(Beginning of GIVEN DATA)

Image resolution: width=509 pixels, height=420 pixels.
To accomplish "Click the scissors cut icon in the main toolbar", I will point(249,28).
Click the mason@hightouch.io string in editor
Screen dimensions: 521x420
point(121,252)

(End of GIVEN DATA)

PROBLEM DESCRIPTION — Using the entries above, print each one again without any alteration.

WRITTEN RESPONSE —
Image resolution: width=509 pixels, height=420 pixels.
To accomplish "Click the scissors cut icon in the main toolbar", I will point(249,28).
Click the mason@hightouch.io string in editor
Screen dimensions: 521x420
point(121,252)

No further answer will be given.